_AIM_
Reproduce the records word for word, from the line containing "Where should I" down through the end of the records, leaving out the pictures.

_PROVIDED MATERIAL_
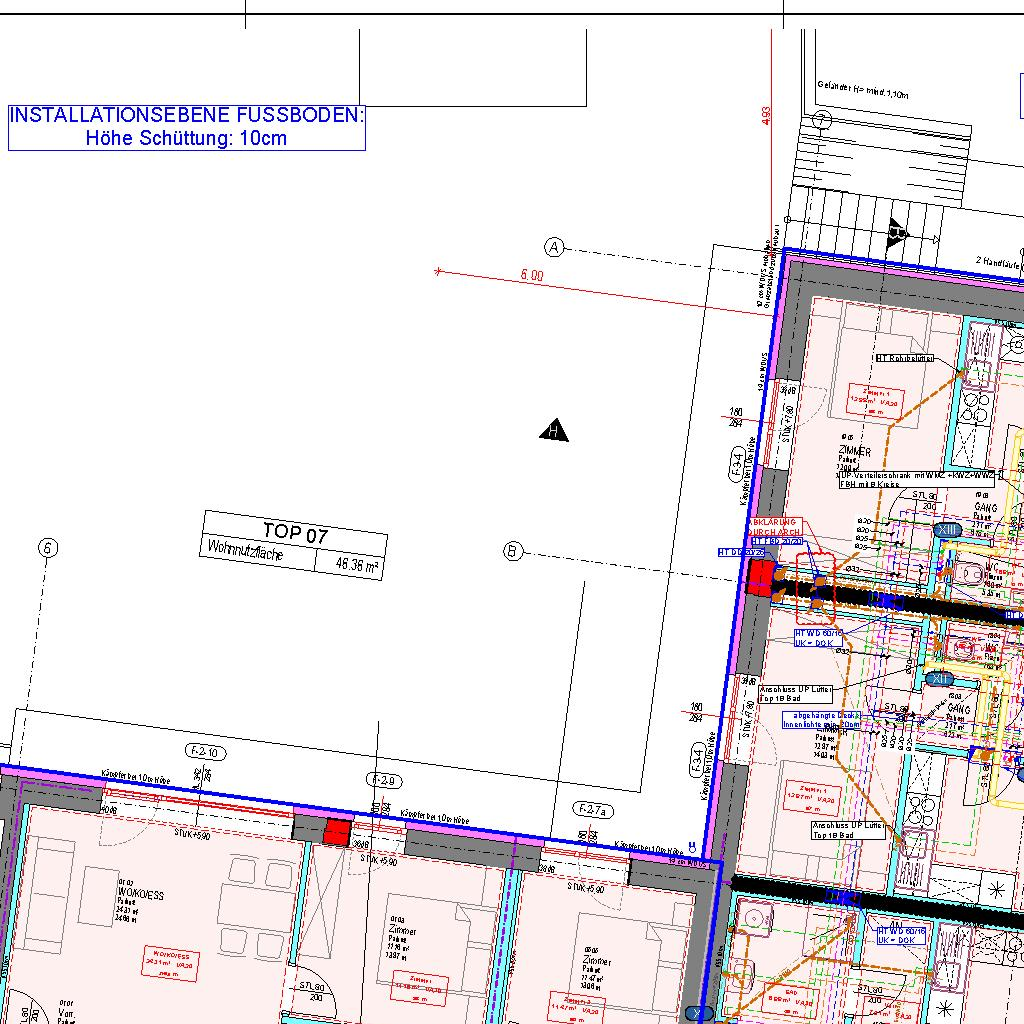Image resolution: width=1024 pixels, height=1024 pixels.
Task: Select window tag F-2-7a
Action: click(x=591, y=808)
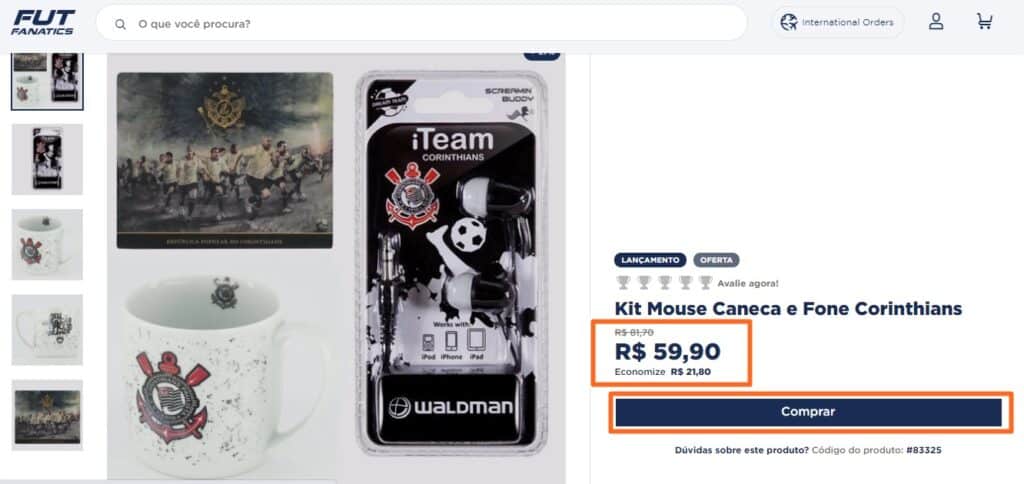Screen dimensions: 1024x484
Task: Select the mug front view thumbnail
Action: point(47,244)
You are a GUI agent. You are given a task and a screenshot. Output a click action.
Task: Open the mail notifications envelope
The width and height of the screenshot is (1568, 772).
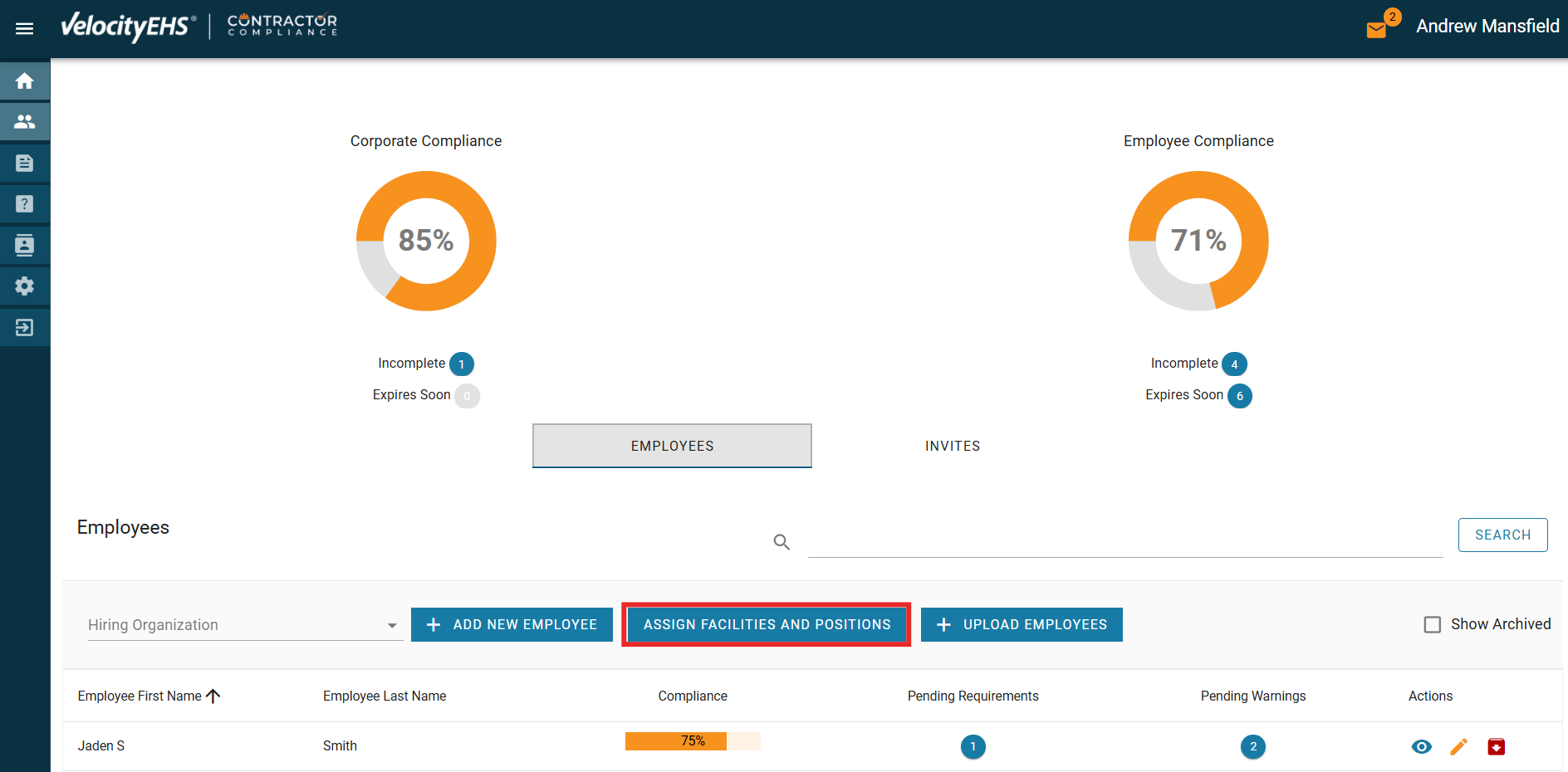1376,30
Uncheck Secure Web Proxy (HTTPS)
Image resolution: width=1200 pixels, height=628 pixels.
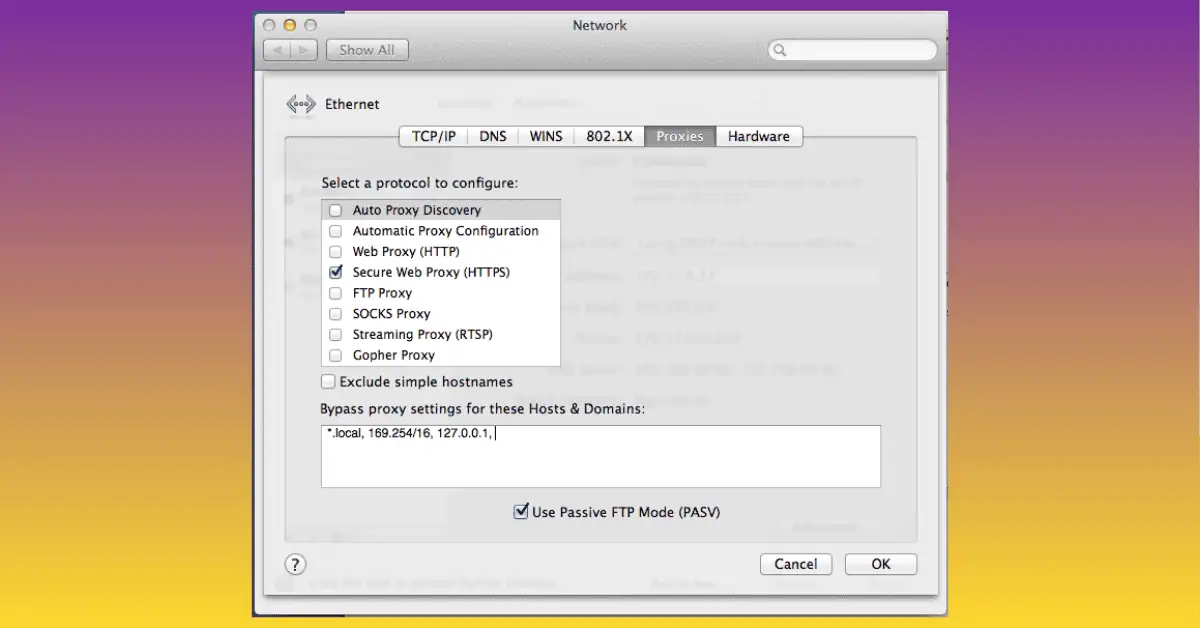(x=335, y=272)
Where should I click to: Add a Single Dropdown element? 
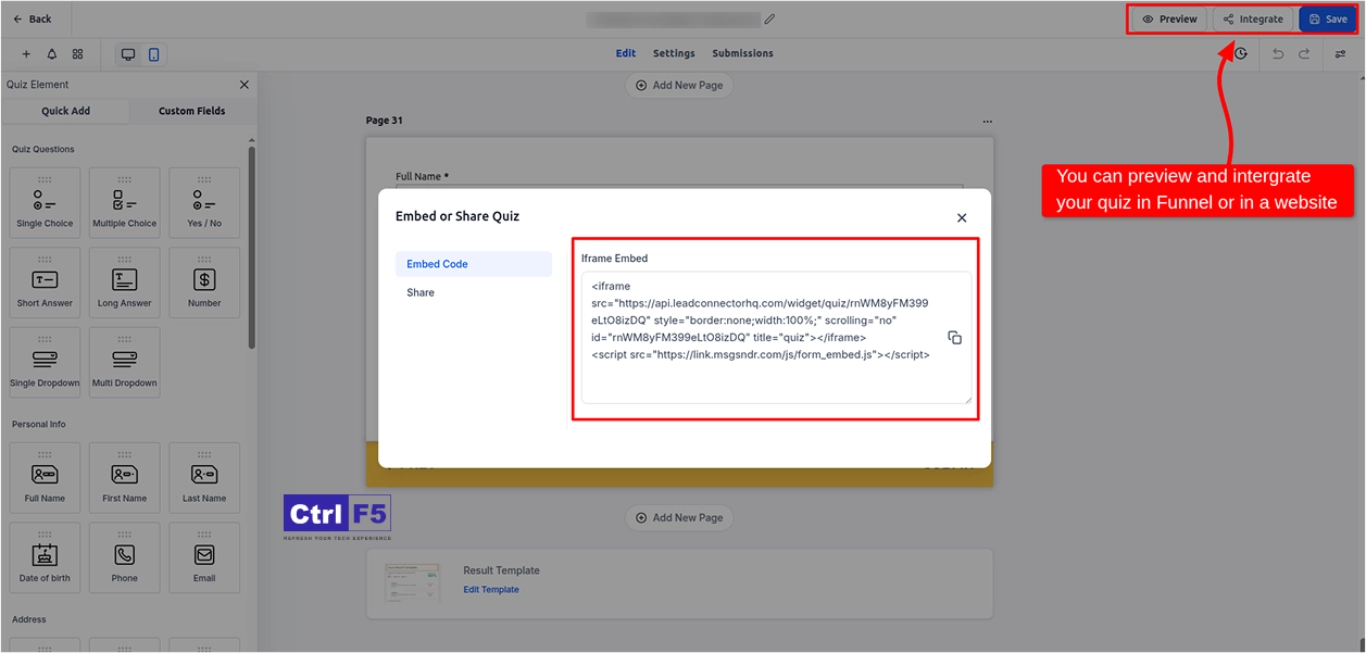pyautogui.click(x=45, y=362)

_EXERCISE RESULT_
Where should I click to: Add a Single Dropdown element? 
pyautogui.click(x=45, y=362)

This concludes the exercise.